— Exercise —
Copy the Civil War passage from "The most important" to "1993, page 66 f.", substituting "mills" for every "factories".

:: Source passage

The Civil War

 

The War

 

The conflicts worsened, and in 1861, the Southern states seceded, or separated, from the Union and formed a new nation: the Confederate States of America. The Nothern states refused to accept this. President Lincoln had not wanted war, but war became inevitable.

 

The American Civil War lasted four years. More Americans died in this war than in all other wars combined. Before the war, there had been great advances in weapons but few advances in medicine. Soldiers who weren't killed outright often died of their wounds. Many regiments lost over half of their men in a single battle.

 

The North had certain great advantages over the South. It had a larger population and most of the country's factories and banks. But it had the more difficult task - conquest rather than defense. Also, many of the nation's top military leaders were from Southern states and joined the Southern cause.

 

Effects of the War

 

When the war finally ended in 1865, the South had been devastated. The state of Virginia alone had been the scene of 26 major battles and over 400 smaller fights.

 

The most important long-term effect of the war was the end of slavery. Black Americans were made citizens and were given the right to vote.

 

The Civil War helped transform the nation's economy and way of life. The war effort required more factories and better transportation systems. The North became much more industrialized than before. One Northerner commented after the war, "It does not seem to me as if I were living in the country in which I was born."

 

Randee Falk: Spotlight on the USA; Oxford University Press, 1993, page 66 f.

::::
:: Stored data

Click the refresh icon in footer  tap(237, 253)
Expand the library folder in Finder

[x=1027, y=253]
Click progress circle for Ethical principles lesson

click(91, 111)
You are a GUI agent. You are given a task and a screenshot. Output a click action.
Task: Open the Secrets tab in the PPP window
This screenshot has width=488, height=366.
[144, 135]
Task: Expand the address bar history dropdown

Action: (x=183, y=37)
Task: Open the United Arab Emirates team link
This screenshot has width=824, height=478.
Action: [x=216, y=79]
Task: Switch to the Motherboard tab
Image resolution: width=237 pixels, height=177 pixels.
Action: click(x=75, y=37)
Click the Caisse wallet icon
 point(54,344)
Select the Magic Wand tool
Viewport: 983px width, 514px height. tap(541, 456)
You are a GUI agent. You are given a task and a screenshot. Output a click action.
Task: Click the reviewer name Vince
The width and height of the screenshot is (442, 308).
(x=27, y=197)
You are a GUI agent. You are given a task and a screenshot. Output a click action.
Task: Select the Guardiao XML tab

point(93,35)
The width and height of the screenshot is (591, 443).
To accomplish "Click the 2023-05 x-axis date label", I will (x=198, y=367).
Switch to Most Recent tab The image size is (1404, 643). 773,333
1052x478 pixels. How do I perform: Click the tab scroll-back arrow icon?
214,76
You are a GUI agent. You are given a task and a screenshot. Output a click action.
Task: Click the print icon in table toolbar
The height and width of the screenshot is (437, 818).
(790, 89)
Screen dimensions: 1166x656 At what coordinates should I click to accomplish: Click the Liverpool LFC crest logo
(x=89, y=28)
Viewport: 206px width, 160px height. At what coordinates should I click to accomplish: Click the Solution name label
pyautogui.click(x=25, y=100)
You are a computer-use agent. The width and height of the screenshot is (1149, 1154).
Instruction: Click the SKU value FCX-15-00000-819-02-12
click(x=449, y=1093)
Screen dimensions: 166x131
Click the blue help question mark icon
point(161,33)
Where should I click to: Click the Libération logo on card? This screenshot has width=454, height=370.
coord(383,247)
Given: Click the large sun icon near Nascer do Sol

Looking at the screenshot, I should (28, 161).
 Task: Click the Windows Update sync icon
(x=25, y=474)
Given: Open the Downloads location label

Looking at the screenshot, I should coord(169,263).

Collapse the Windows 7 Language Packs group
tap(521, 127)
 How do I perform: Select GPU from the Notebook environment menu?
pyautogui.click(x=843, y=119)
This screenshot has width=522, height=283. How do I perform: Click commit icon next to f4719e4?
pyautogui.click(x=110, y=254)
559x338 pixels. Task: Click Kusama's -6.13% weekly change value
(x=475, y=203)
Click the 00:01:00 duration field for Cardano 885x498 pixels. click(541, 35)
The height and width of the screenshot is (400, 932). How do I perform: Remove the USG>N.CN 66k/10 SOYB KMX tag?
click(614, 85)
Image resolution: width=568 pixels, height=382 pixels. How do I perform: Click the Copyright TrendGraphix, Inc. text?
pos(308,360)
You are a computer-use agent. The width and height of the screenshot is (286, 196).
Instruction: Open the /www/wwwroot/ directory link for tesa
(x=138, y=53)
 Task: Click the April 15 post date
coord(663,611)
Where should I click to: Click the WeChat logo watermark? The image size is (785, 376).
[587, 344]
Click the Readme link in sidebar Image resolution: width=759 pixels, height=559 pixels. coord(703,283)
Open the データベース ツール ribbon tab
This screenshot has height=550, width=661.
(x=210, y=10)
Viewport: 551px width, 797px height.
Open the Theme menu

::::

— Exercise result —
The most important long-term effect of the war was the end of slavery. Black Americans were made citizens and were given the right to vote.

 

The Civil War helped transform the nation's economy and way of life. The war effort required more mills and better transportation systems. The North became much more industrialized than before. One Northerner commented after the war, "It does not seem to me as if I were living in the country in which I was born."

 

Randee Falk: Spotlight on the USA; Oxford University Press, 1993, page 66 f.